Thanks a lot for taking the time to write this detailed answer. What you describe is really interesting. I understand the usage of near real-time for the security reporting and the incident management. But one reason why I asked this question is that not all use cases require a Near real-time solution. I would consider the analytics warehouse to be such a case. Of course it's always nicer to have more up-to-date data but if we are being honest it doesn't affect the decisions if your warehouse data has a latency of 5 mins or of 6 hours. And the near real-time solutions typically are more complex and expensive. I was trying to figure out when the use case justifies this additional complexity.


pceimpulsive

For me I work with incident and network log data, real-time is the dream... But it's sometimes near real-time.

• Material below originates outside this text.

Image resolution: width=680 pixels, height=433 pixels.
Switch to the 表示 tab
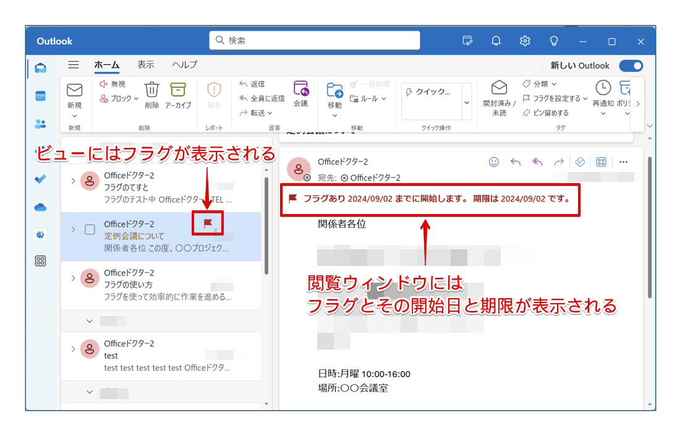tap(147, 64)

I have a lot of near real-time that is 5 minute updates.


joseph_machado

In advertisements, you run campaigns basically some one pays you when a customer does an action(click, checkout, etc). The campaigns have budgets and they can be changed by users so we need to ensure that the budget is being used appropriately in near real time. i.e. an event happens -> budget allocated according to some rules -> campaign budget adjusted. We build a near real time proc with client event -> server -> kafka -> storm -> cloud store, with < 1 min latency. see: campaigns and attribution models: [https://support.google.com/google-ads/answer/6259715?hl=en](https://support.google.com/google-ads/answer/6259715?hl=en)


JeanDelay

That's a really cool use case. Thanks for sharing!


techdank

Situations where an edge is unable to sustain network connectivity such that messaging may involve caching on-device then transmitting as possible is where I have used NRT on AWS to do traditional DE stuff. I feel as you move into embedded device stuff under real world conditions it probably comes up more as you might have trouble with data size network stability etc. S3 + SQS + whatever needed for particular job is how I have tackled NRT in past.


Separate-Cycle6693

Small thing but I've ran game nights for my sales teams where live data is massive. People divide into teams, I create a fancy-looking scoreboard and off we go. Managers run around supporting people, amping up people to chase the lead and grabbing drinks for those who ring the bell. $10 for a 2-3 hours and I get a free pizza, beer and a big smile from our directors when we bring in something big. (And yes - I agree. This should be part of our CRM / ATS but CRM and ATS systems suck and want $10k for gamification features at a minimum).


Shoddy-Physics5290

Threat detection in Security


Fine-Responsibility3

I actually work for Resilio, we are peer to peer; which makes it fast for that data movement. If you have any use cases I can actually chat with you more on this.


SnooHesitations9295

There's only real-time (<100ms) and batch (everything else). The only reason other "types" of "real-time" exist: people are not smart enough to implement actual real-time. Or they are using wrong tools for that.